**Try it:** I'd like every entry transcribed word for word, with no pictures.
___ Data supplied
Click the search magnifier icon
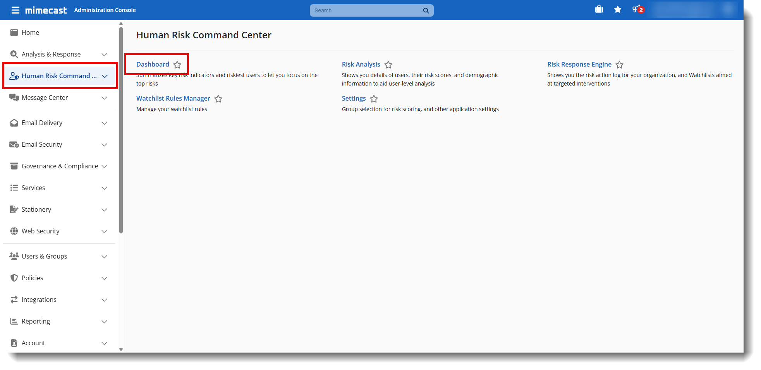The image size is (761, 370). (426, 10)
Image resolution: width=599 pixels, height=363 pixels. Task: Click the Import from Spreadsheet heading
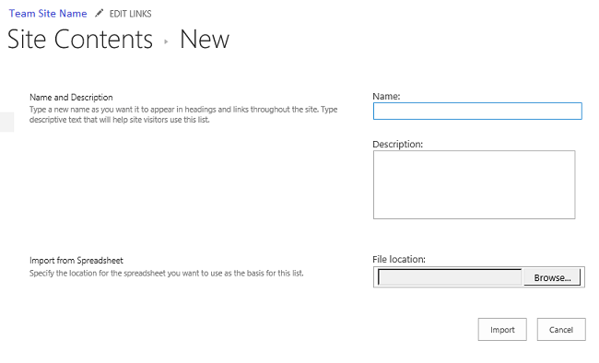point(76,260)
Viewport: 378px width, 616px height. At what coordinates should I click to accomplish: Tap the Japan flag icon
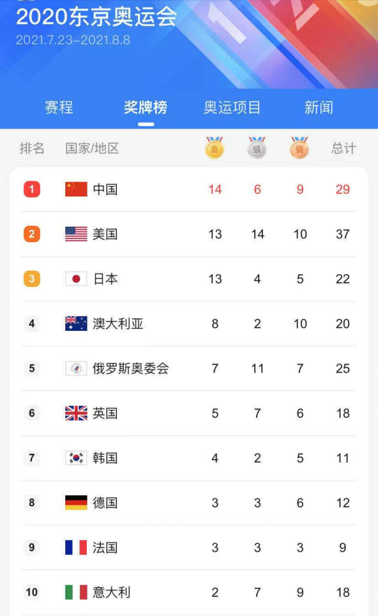[x=76, y=278]
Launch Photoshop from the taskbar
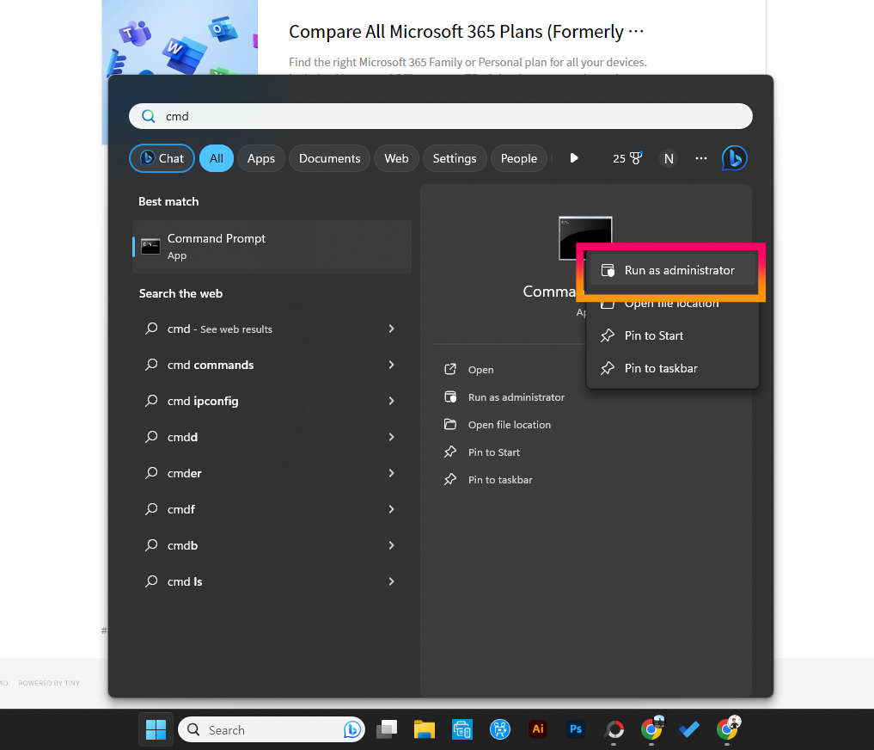Viewport: 874px width, 750px height. tap(575, 728)
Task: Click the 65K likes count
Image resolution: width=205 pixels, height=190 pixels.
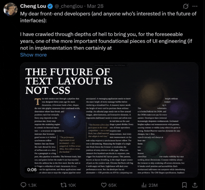Action: click(x=112, y=185)
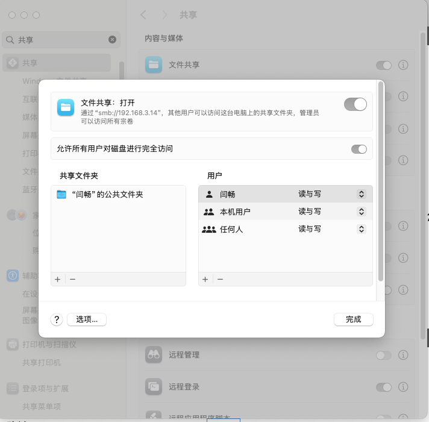Add a shared folder with plus button

pyautogui.click(x=58, y=279)
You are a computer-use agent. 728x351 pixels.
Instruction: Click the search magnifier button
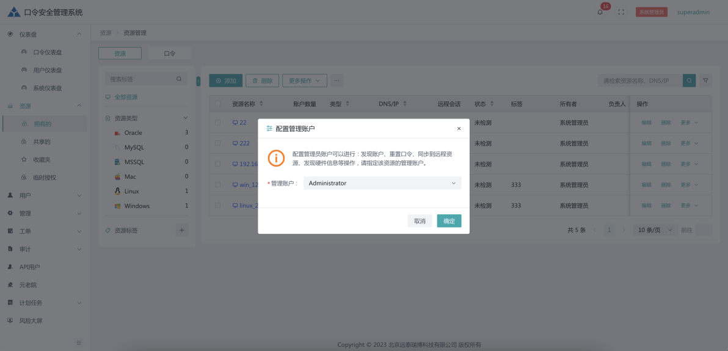point(689,81)
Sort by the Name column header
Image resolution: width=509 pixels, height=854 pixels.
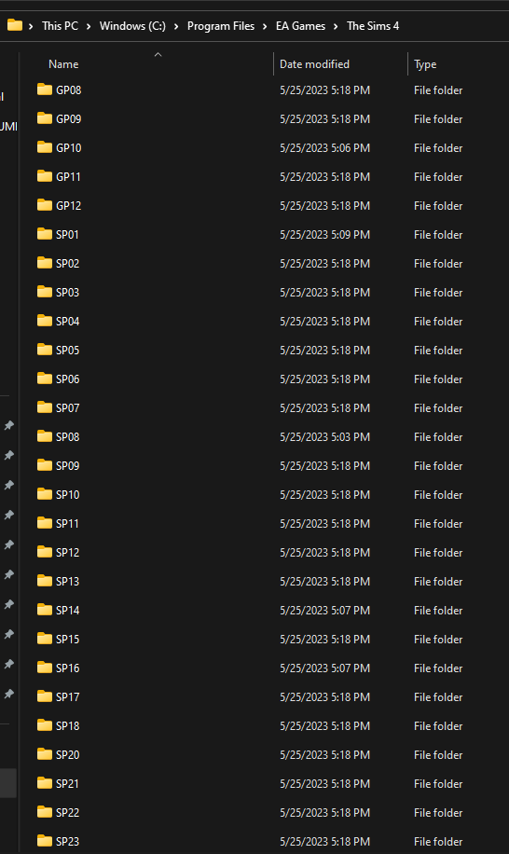pyautogui.click(x=63, y=64)
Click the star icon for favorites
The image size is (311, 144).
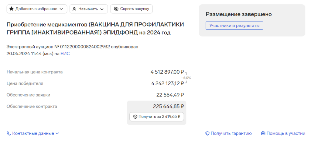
______
**Task solution:**
Click the search magnifier icon
The image size is (761, 370). (426, 10)
Image resolution: width=599 pixels, height=363 pixels. Task: Click the Import from Spreadsheet heading
point(76,260)
Viewport: 378px width, 616px height. At what coordinates should I click to accomplish: Tap the Japan flag icon
[x=76, y=278]
Launch Photoshop from the taskbar
Viewport: 874px width, 750px height. tap(575, 728)
Task: Click the 65K likes count
Image resolution: width=205 pixels, height=190 pixels.
Action: click(x=112, y=185)
Add a shared folder with plus button

pyautogui.click(x=58, y=279)
You are a computer-use agent. 728x351 pixels.
Instruction: Click the search magnifier button
point(689,81)
Sort by the Name column header
Image resolution: width=509 pixels, height=854 pixels.
pyautogui.click(x=63, y=64)
Click the star icon for favorites
The image size is (311, 144).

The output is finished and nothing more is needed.